On Wednesday, contractors took the first step to dismantle that landmark.
At 1:40 p.m., dust enveloped the highwall as debris and boulders rolled away from it — the first of several blasts expected through November as contractors begin the first stage of Project Intersection.
“There was no noise,” Norton City Manager Fred Ramey said just after the blast. “I felt a bit of the concussion and that was it.”
Ramey said Wednesday’s blast — originally set for 2 p.m. — was moved ahead 20 minutes to avoid traffic problems with nearby schools. Traffic stopped at the closest traffic stop at the intersection of Alternate 58 and nearby Trent Street was moving within five minutes of the blast.

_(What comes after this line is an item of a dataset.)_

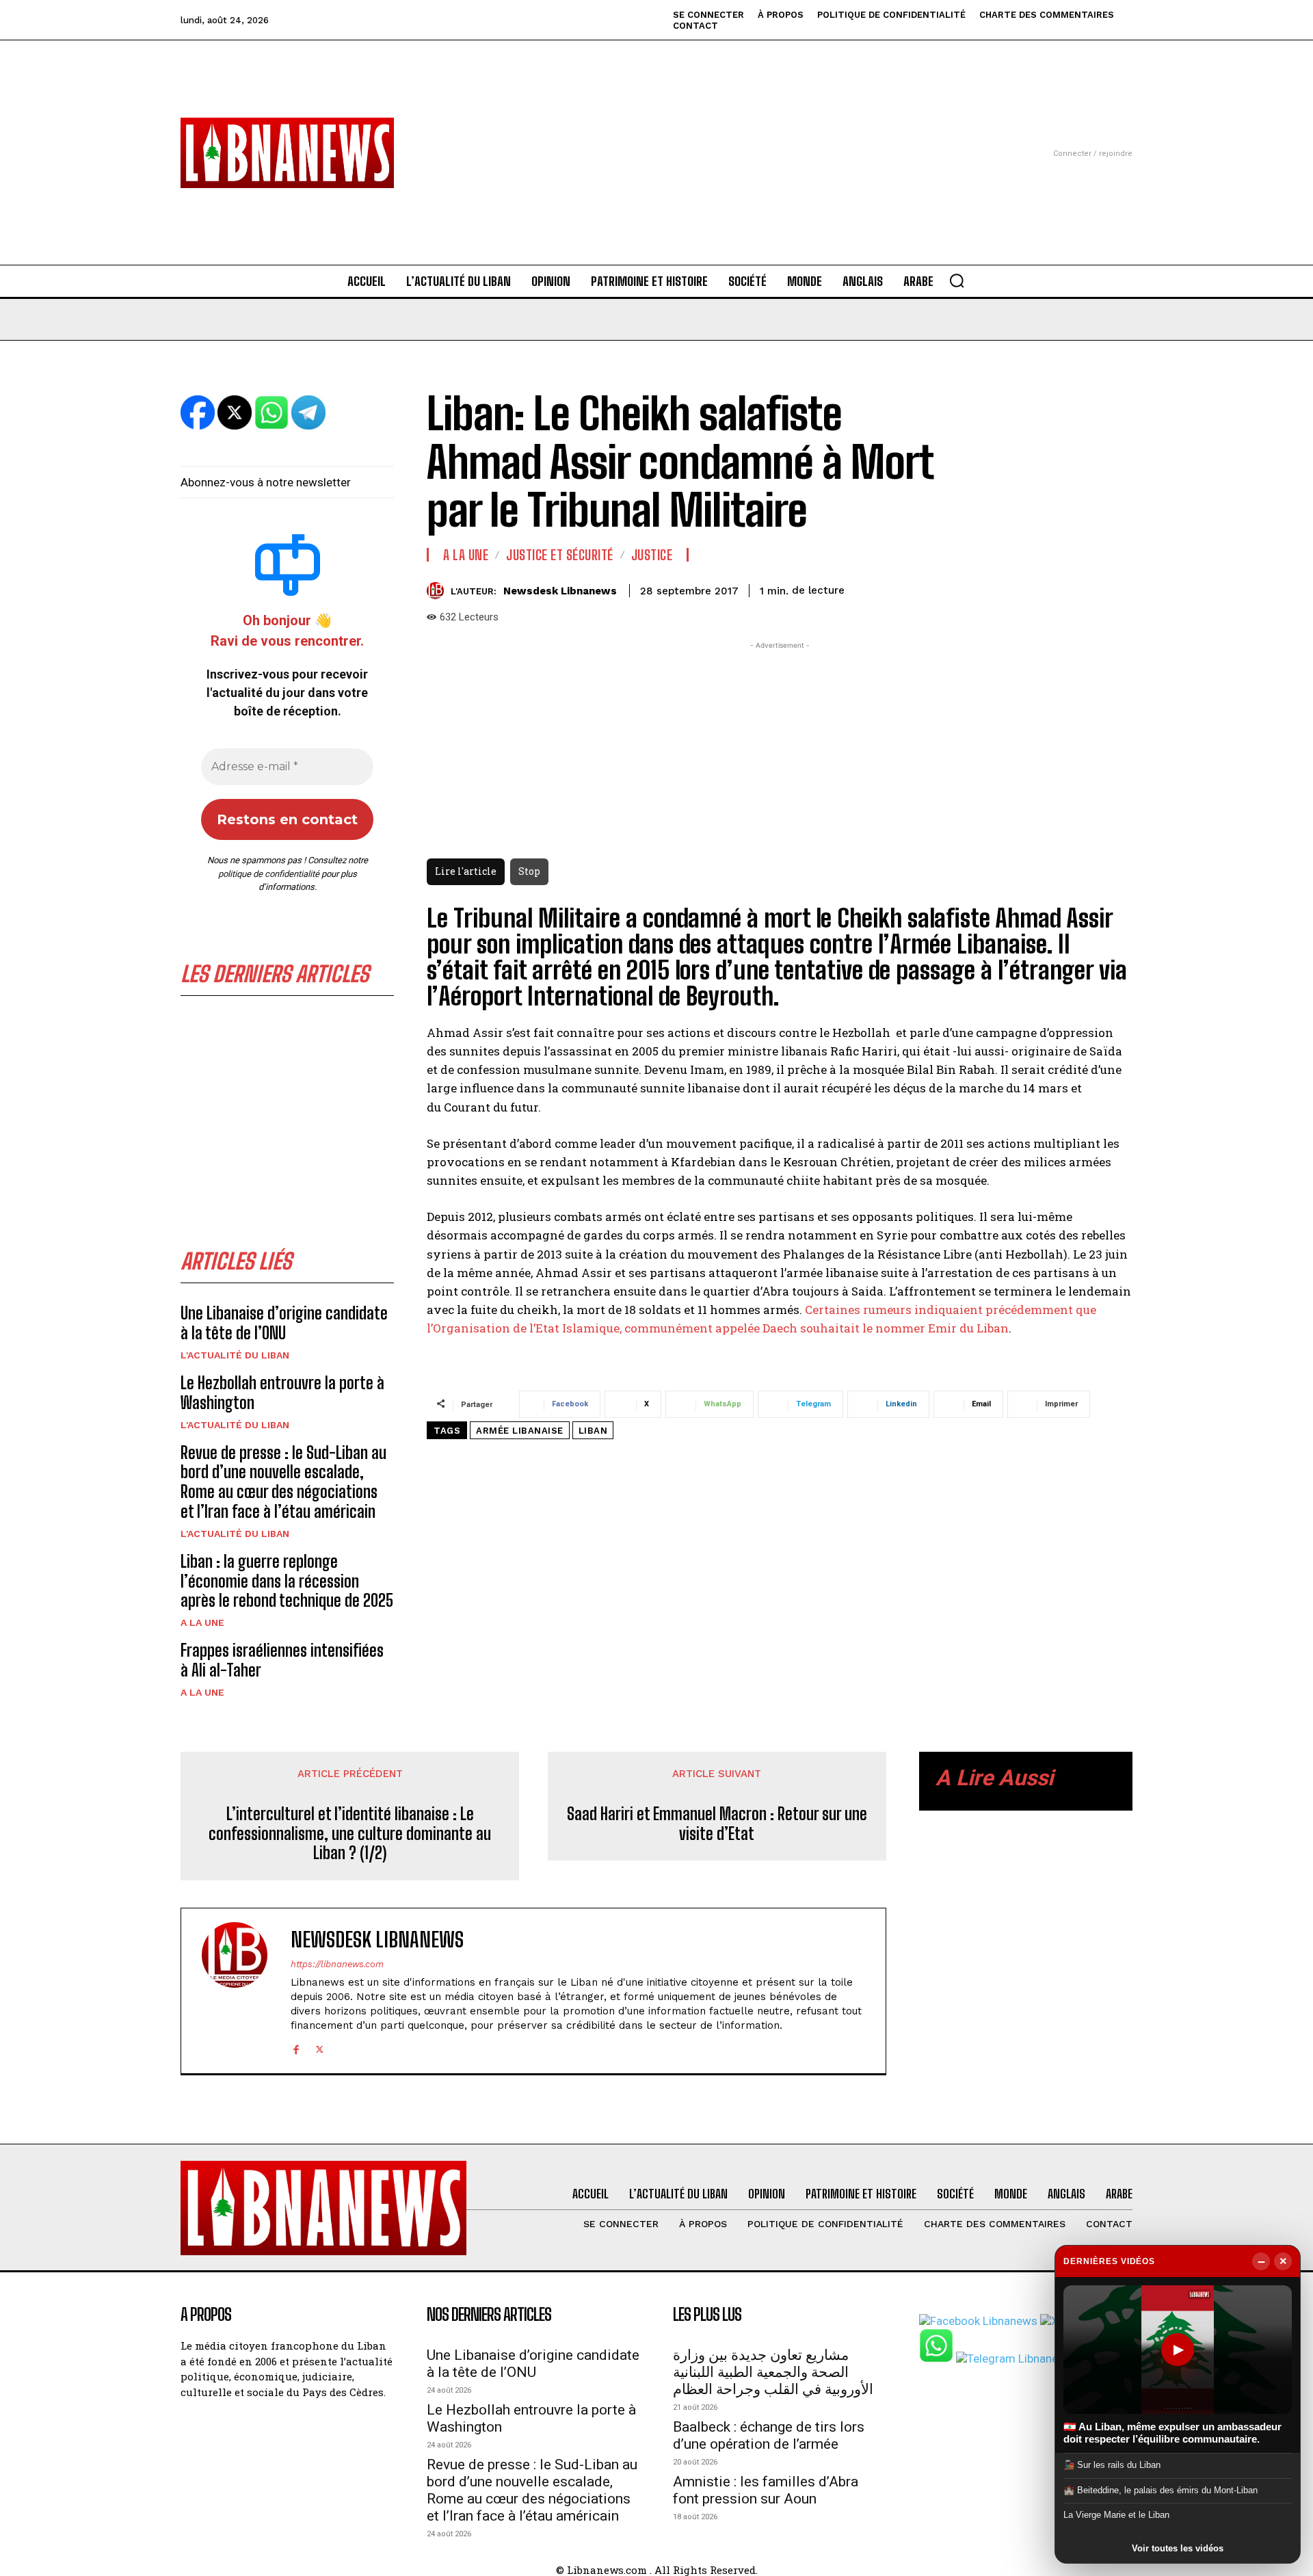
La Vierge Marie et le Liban (1116, 2515)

The Lonesome Pine Regional Industrial Facilities Authority — a joint venture of Wise, Lee, Scott and Dickenson counties and the city of Norton — began Project Intersection about two years ago to develop former surface mine land at the two highways’ junction into a series of developed industrial sites with road access, utilities and broadband access.
Motorists can expect blasting at the highwall site thorough Nov. 6. The traffic safety plan includes control points at U.S. 23 at the John I. Burton/State Road 619 exit, the U.S. 23 Esserville traffic signal intersection near Walmart, the Alternate Route 58/ Trent Street intersection at Hardee’s and Valero and the Park Avenue/U.S. Business 23 traffic signal.
“Blasting Ahead” signs, signal lights, work vehicles and other signage will be visible at all four traffic control points.
Each blasting session should start around 2 p.m. each workday, causing an approximately 5-10-minute traffic stop. Blasting could occur at other times between 10 a.m. and 3 p.m. if needed.